Familiar names and little-known portraits

After the excitement of last week's London sales of Irish art, there ought to be considerable interest in next week's auction…

After the excitement of last week's London sales of Irish art, there ought to be considerable interest in next week's auction of work conducted in Dublin by Adam's in conjunction with Bonhams & Brooks.

Familiar names abound at this event, with a fine example of Jack Yeats's later work - The Light is Going dated 1950 and expected to fetch £150,000-£200,000 - and another by Roderic O'Conor. The latter's 1920 Still Life with Fruit and Vase was painted in the artist's Paris studio and has a reflective character; it carries a presale estimate of £120,000-£160,000.

There are two archetypal pictures by Paul Henry - By a Connemara Lake and A Connemara Village with pre-sale estimates of £40,000-£50,000 and £30,000-£40,000 respectively.

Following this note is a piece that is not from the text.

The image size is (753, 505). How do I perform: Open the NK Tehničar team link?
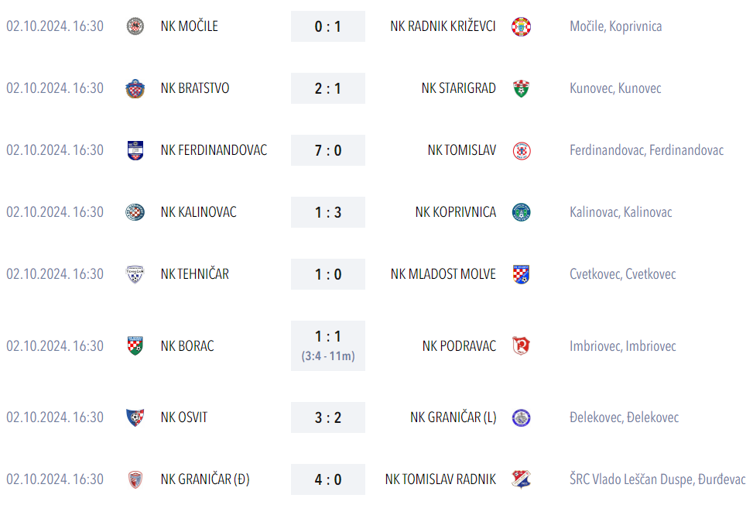pos(194,274)
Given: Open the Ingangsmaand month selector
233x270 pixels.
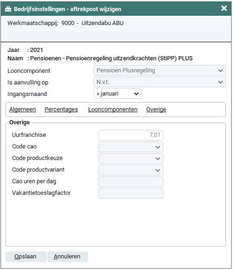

It is worth attending the viewing to see excellent work also by Leech, Craig and McKelvey, among others. Instances of pre-20th century art in the same sale include a very fine oil by James Arthur O'Connor. One of three works by the same artist, River Landscape with Figure in a Boat and Traveller on a Path is a small painting measuring just 25cm by 31cm but with a lot of fine detail, especially in the feathery depiction of the trees; the estimate is £6,000-£9,000. Three fascinating pictures in the auction deserve special mention and inspection. All attributed to William Healy, they are grisaille pastels on paper, come from the same source and are in identical 18th century gilt frames in the form of intertwined ribbons tied in a bow at the top. Very little is known about William Healy, whose career seems to have spanned less than a decade from 1769 to 1778; even the dates of his birth and death are unclear. He was a younger brother of the artist Robert Healy, renowned for his chalk drawings, who died from the effects of cold after sketching cattle at the Earl of Mornington's home, Dangan Castle in Co Meath. A Robert Healy chalk portrait depicting the Countess of Clancarty sold for £32,000 at an auction conducted by HOK Fine Art in November 1999. Interestingly, one of the trio being sold next week by Adams is a copy of this same picture although it lacks some of the details of the original's landscape and clothing.

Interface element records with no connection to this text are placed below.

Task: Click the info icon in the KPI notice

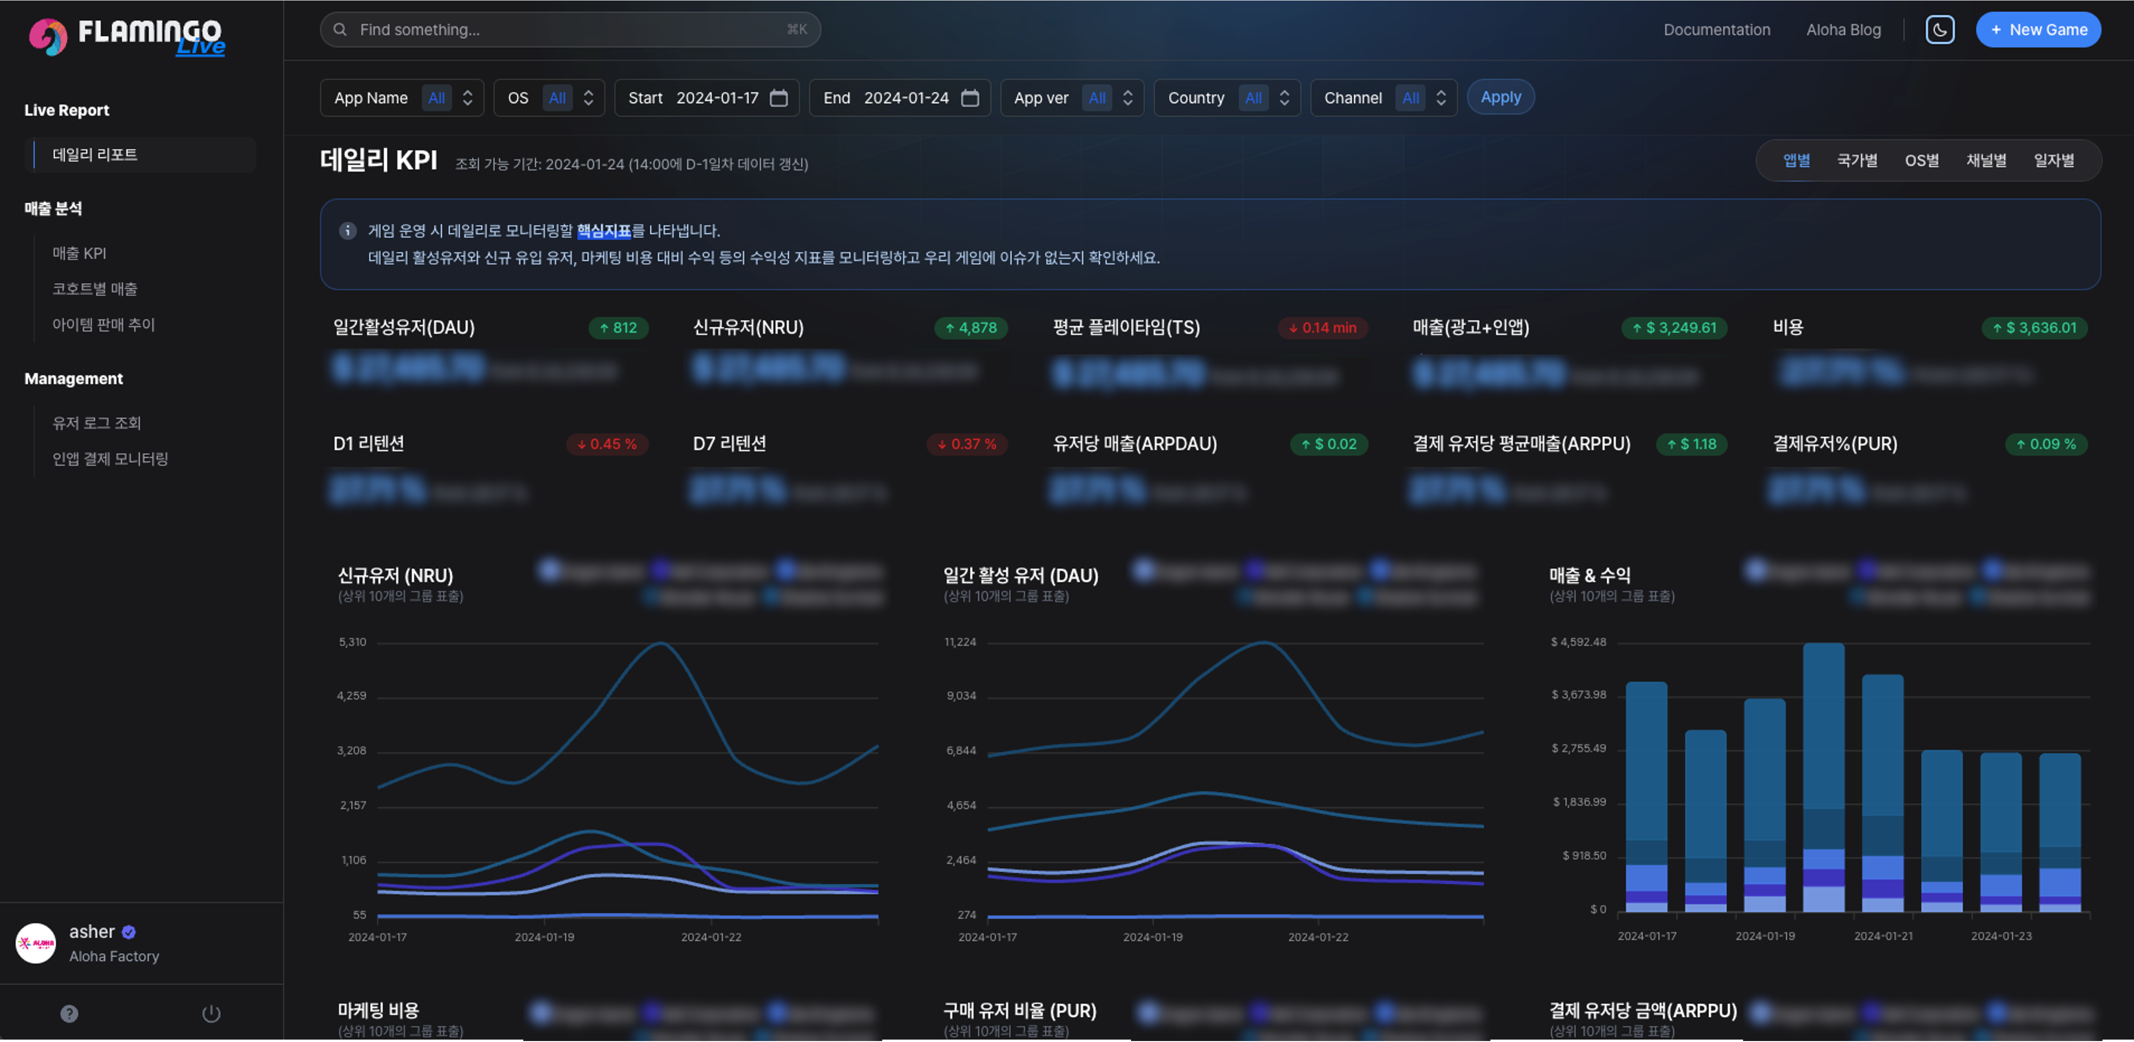Action: [x=348, y=230]
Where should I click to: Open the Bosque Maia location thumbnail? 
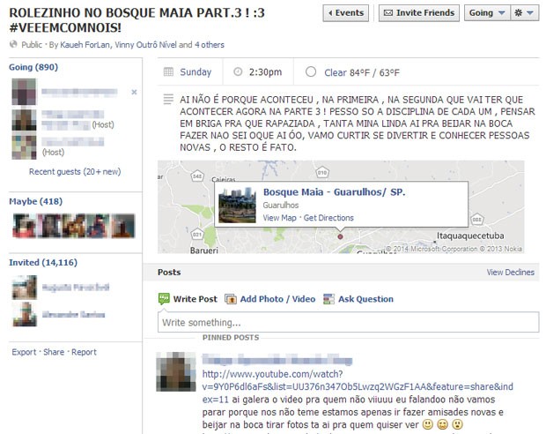[x=237, y=205]
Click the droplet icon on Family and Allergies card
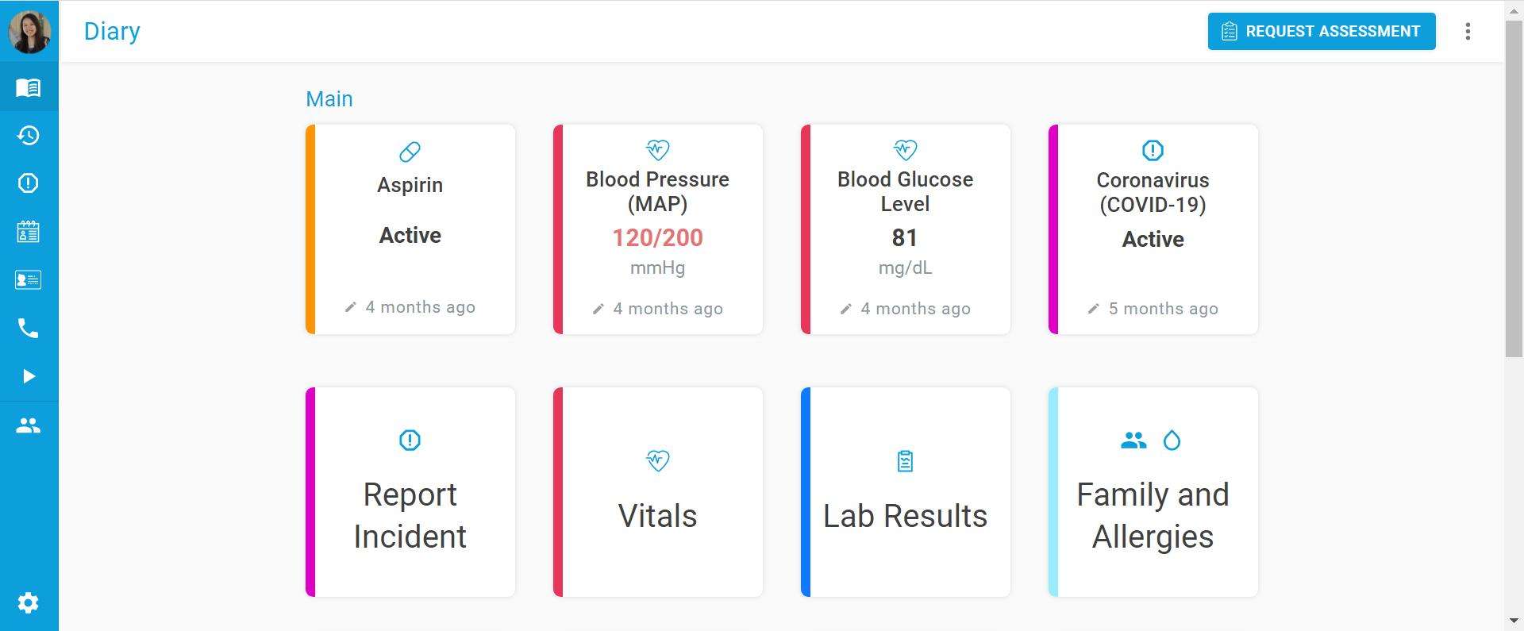 [x=1173, y=441]
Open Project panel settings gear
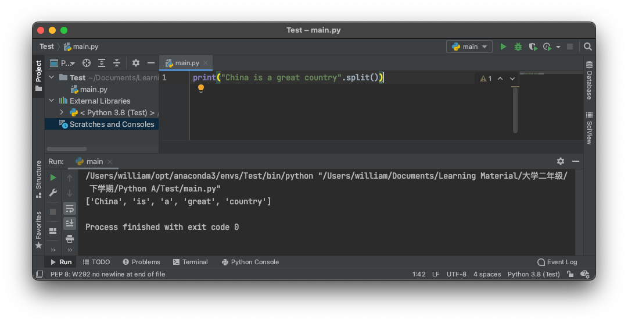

The second picture shows Lady Clancarty's mother, Mrs Gardiner, wearing mourning dress. Both works probably date from around 1770 and would therefore have been produced shortly before Robert Healy's death. As in his work, the figures are strikingly attenuated with face and arms longer than would be the norm. The third picture has a religious theme, being a copy of a Holy Family by the Italian artist Francesco Trevisani. This has an estimate of £2,000-£4,000 whereas the two portraits are expected to fetch £8,000-£12,000 each; given their common origin and frames, it would be a great pity if the three had different buyers. The auction takes place in the James Adam salesrooms next Wednesday from 2.15 p.m.